The Interaction of Von Willebrand Factor with GPIb-IX Initiates Platelet Apoptosis.

The interaction of glycoprotein (GP) Ibalpha with von Willebrand factor (VWF) initiates the adherence of platelets to sites of vascular injury, simultaneously triggers intracellular signaling events such as elevation of cytoplasmic calcium and activations of multiple protein kinase pathways which result in the activation of the ligand binding function of GPIIb/IIIa, leading to platelet activation and thrombus formation. The intracellular signaling protein 14-3-3ζ and the membrane skeleton protein filamin A have been confirmed to interact with the intracellular domain of GPIbalpha and play important roles in the regulation of platelet function. The signaling events elicited by GPIbalpha-VWF interaction, such as calcium mobilization and phosphatidylserine (PS) exposure are similar to those occurring during apoptosis. Particularly, the 14-3-3ζ binding domain of GPIbalpha has been reported to involve in the regulation of cell proliferations. However, it is still unclear whether the GPIbalpha-VWF interaction induces platelet apoptosis.

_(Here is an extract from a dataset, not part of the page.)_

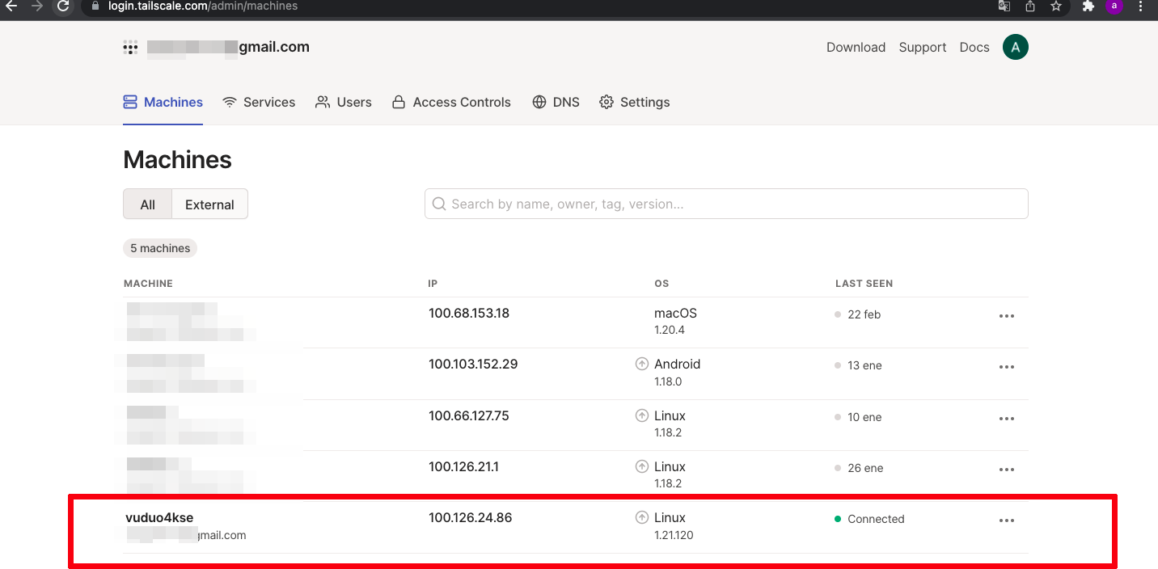
Task: Reload the page with browser refresh
Action: coord(63,6)
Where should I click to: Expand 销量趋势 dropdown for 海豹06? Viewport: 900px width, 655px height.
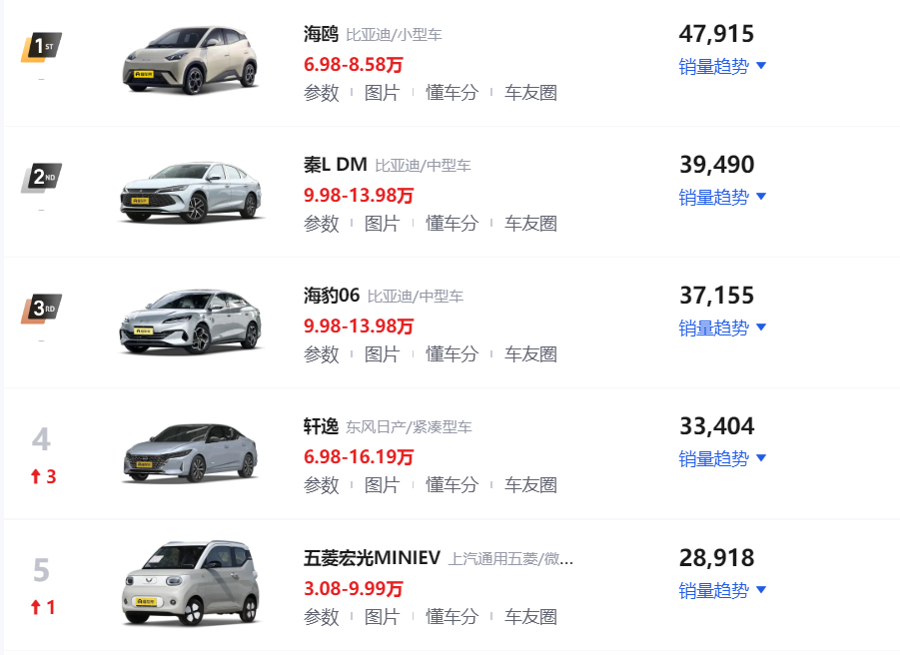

To investigate whether the GPIbalpha-VWF interaction induces platelet apoptosis and the role of 14-3-3ζ in apoptotic signaling.

Apoptotic events were assessed in platelets or Chinese hamster ovary (CHO) cells expressing GPIb-IX (1b9) interacted with VWF by flow cytometry or Western blotting.

Ristocetin induced GPIbalpha-VWF interaction elicited apoptotic events in platelets, including phosphatidylserine exposure, elevations of Bax and Bak, gelsolin cleavage, and depolarization of mitochondrial inner transmembrane potential. Apoptotic events were also elicited in platelets exposed to pathologic shear stresses in the presence of VWF, however, the shear-induced apoptosis was eliminated by anti-GPIbalpha antibody AK-2. Furthermore, apoptotic events occurred in 1b9 cells stimulated with VWF and ristocetin, but were significantly diminished in two CHO cell lines expressing mutant GPIb-IX with truncation of the cytoplasmic domain of GPIbalpha or a serine-to-alanine mutation at 14-3-3ζ binding site in GPIbalpha.

This study demonstrates that the GPIbalpha-VWF interaction induces apoptotic events in platelets and association of 14-3-3ζ with the cytoplasmic domain of GPIbalpha is essential for apoptotic signaling. The finding may suggest a novel mechanism for platelet clearance or some thrombocytopenic diseases. The reagents that block 14-3-3ζ-GPIbalpha interaction might be potentially useful in platelet storage or anti-thrombocytopenia.

No relevant conflicts of interest to declare.